There are people trying to fool you.
A message pops up warning you that malware has been detected on your computer.
What do you do?
The answer’s not as clear as you might think.
Become a Patron of Ask Leo! and go ad-free!
Scammers are constantly trying to fool you into trusting them. Your first reaction to any notification — be it of malware found, a package delivered, or that your computer is supposedly “causing problems on the internet”– should a skeptical one. Don’t blindly trust. Take the time to consider the source and make an informed decision rather than a knee-jerk reaction.
Your trust is a commodity
It’s no secret that scammers actively prey on the trusting.
But it’s not just con artists who abuse our good nature and desire to trust. Hackers, malware authors, overly aggressive salespeople — essentially anyone who wants something from us — are skilled at using your trust against your better interests.
Warning: malware detected, click to remove…
A pop-up message telling you there’s malware on your machine and directing you to “click here to fix it” is probably no big surprise to most people. With the constant barrage of news reports about hacks and malware and the ongoing emphasis on anti-malware tools, your first response to such a message may be to believe it.
“Malware? Well, it happens to so many people, it’s no surprise it happened to me!”
Except that it might not have.
That message might be completely fake. It may be trying to get you to trust it and click to take further action. “Further action” could install malware, or worse.

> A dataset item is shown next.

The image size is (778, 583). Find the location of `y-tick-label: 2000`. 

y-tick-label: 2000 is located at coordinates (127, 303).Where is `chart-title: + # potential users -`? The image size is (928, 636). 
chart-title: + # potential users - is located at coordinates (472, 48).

Or it could be legitimate.
What do you do?
Unable to deliver package, details attached…
You’ve probably received an important-looking email telling you there’s a package on its way and the details are in an attached file.

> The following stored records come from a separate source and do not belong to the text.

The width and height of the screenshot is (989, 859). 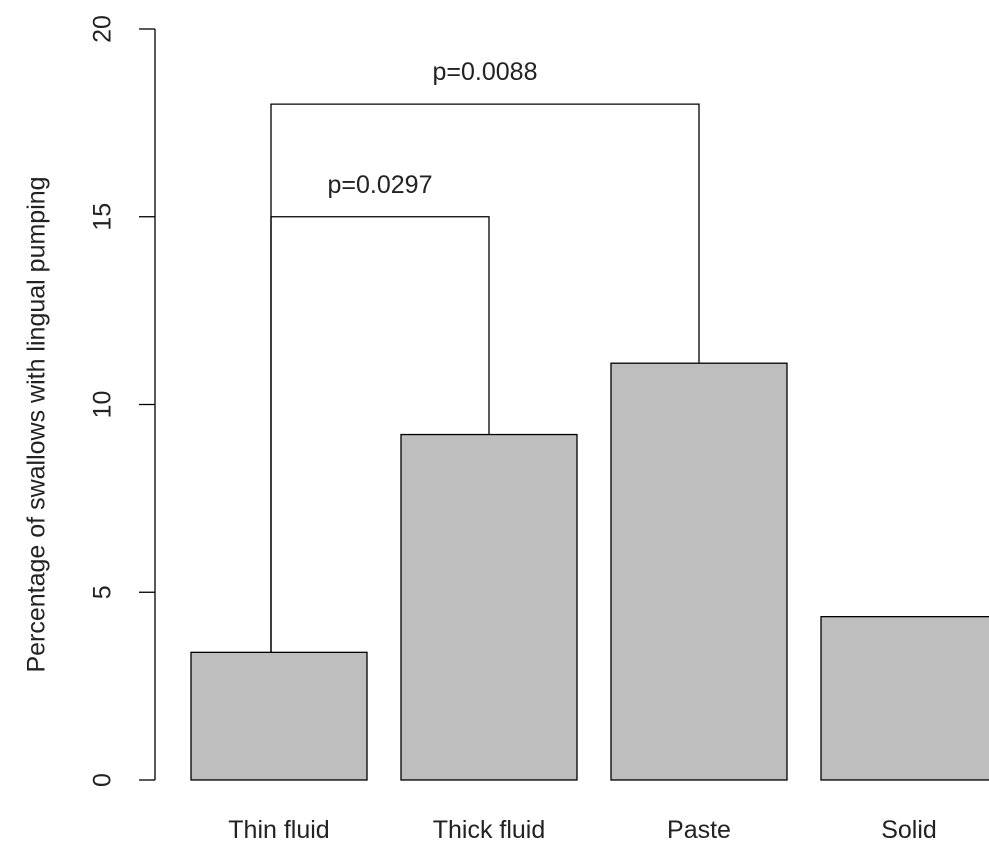 What do you see at coordinates (122, 401) in the screenshot?
I see `y-axis: 0 5 10 15 20` at bounding box center [122, 401].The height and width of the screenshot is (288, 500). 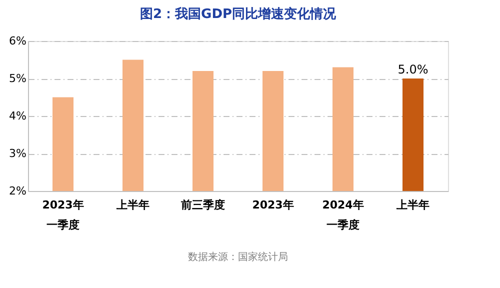 I want to click on x-tick-label: 2023年, so click(x=273, y=205).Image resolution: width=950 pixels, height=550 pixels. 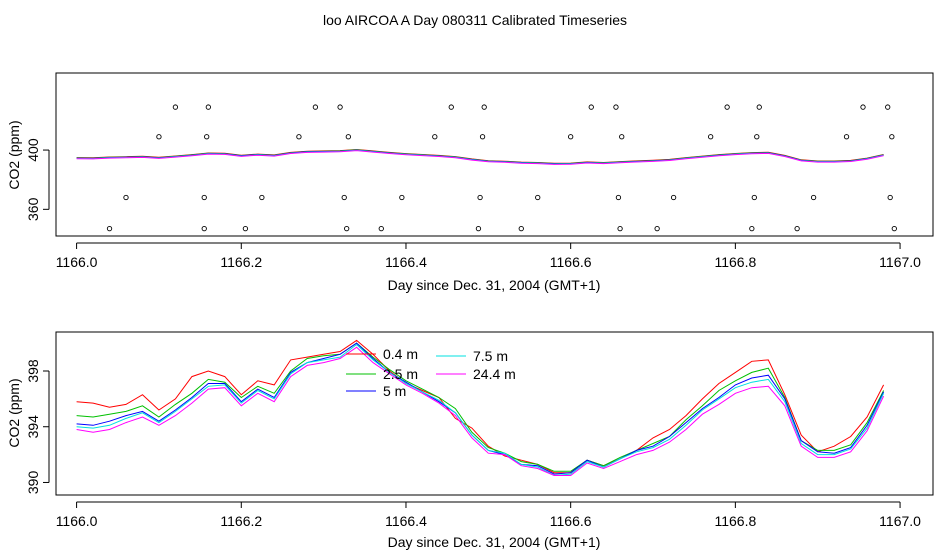 I want to click on legend-label: 5 m, so click(x=394, y=391).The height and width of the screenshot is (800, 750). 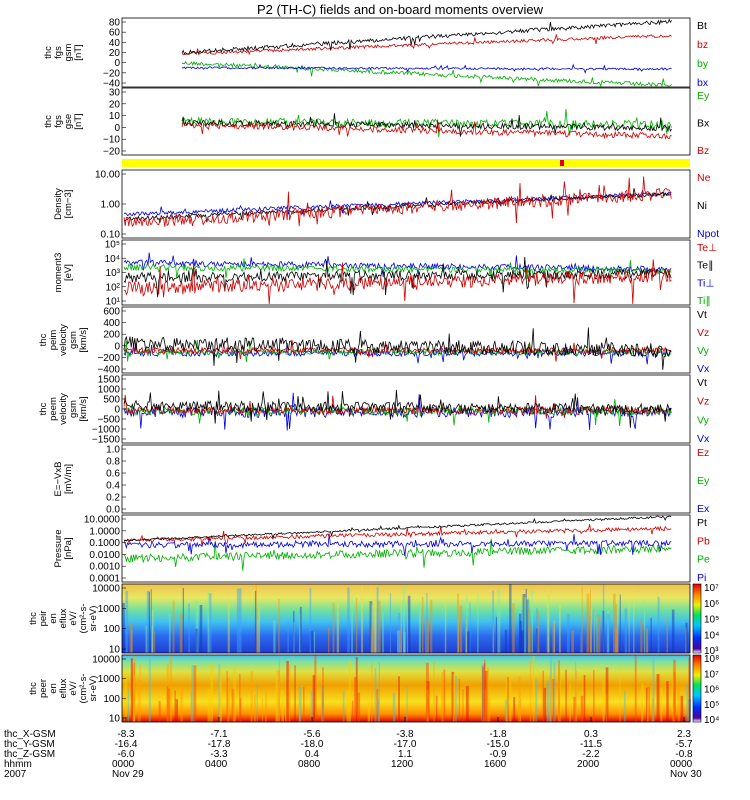 I want to click on legend-entry-bx: Bx, so click(x=704, y=124).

Or maybe a message says that your online email provider has detected a problem with your account, and you need to check something by clicking on a conveniently provided link.

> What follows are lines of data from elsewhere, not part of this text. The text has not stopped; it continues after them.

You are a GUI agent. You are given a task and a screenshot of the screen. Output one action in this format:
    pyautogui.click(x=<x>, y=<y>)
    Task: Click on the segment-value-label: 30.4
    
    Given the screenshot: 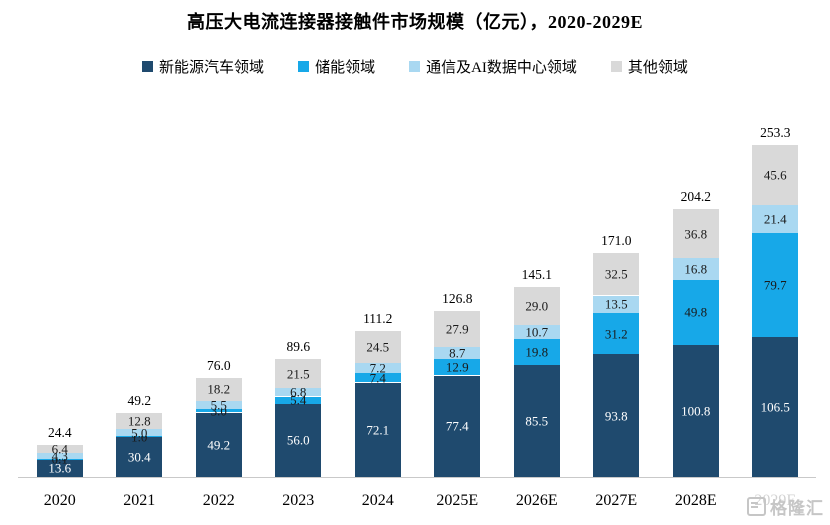 What is the action you would take?
    pyautogui.click(x=139, y=457)
    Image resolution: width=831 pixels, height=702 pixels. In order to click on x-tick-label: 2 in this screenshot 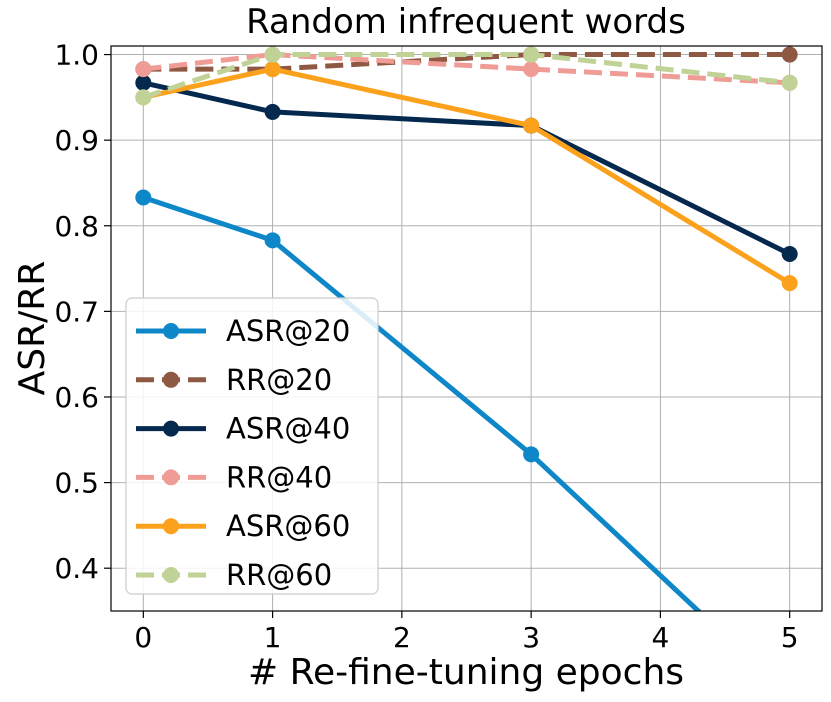, I will do `click(402, 638)`.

I’ve even received email from “PayPal” telling me access to my account had been “limited” because of suspicious activity. I needed to log in to provide additional information — once again, using the provided link.1
In each case, the sender wants you to trust them and take whatever action they’ve recommended in their message, be it examining the contents of an attached file, clicking a provided link to their website, or replying to the email with sensitive information.
Abusing your trust in this manner is currently one of the most effective ways to distribute malware or hack your online accounts.
And yet, each one of those scenarios could be legitimate at times.
What do you do?
I’m from Microsoft, and we’ve detected…
You’re working on your computer one afternoon and get a phone call from someone who says they work for Microsoft, and your computer is causing many errors on the internet. They offer to walk you through some steps to show this to you, and indeed, there do seem to be lots of unexplained errors right there on your computer.
Then they offer to fix it for you if you just go to a site and type in a few numbers they recite to you.
Those errors are pretty scary looking, and you certainly don’t understand them.
What do you do?
What you do: get skeptical
Skeptic: a person who has or shows doubt about something. – Merriam Webster
If there were one skill I could magically impart to my readers — hell, on the entire technology-using, internet-loving universe — it would be healthy skepticism.
I’m not suggesting you believe nothing and trust no one. I mean that before you believe, you question, and before you trust, you learn.
Being skeptical is the only solution to the scenarios I’ve outlined above.
In each case, it’s critical that you not blindly trust the information presented to you. In each case, you must question whether or not the person or company at the other end of the message has your best interests in mind. Is the story they’re telling accurate? Verifiably accurate? Do you know beyond a doubt that they are who they say they are?
If the answer to any of those questions is “no”, or even “I’m not sure”, then stop. Stop and take additional steps to confirm what you’re being told is legitimate.
It might mean some internet research, calling them back, or asking a trusted friend or resource for their opinion.
But question everything.
Be more skeptical: it’s a skill that helps prevent disasters before they happen and keeps you and your technology safe.
Nullius in verba.
“Take nobody’s word for it.”2
It’s more than just technology. My plea to be skeptical and question everything is about far more than the technology you have sitting in front of you.
As I’ve written about before, an amazing amount of the information we’re shown each day is completely bullsh*t — or at least nuanced and presented in such a way as to cause you to believe that things are other than they truly are.
Add our natural tendency to believe that which supports what we already believe (known as the “echo chamber” or “confirmation bias”), and it’s easy to be mislead and misinformed.
The solution remains the same:
…even things you already believe are true.
Footnotes & References
2: Nullius in verba, besides being the motto of The President, Council, and Fellows of the Royal Society of London for Improving Natural Knowledge, is a very fancy way of saying “question everything”.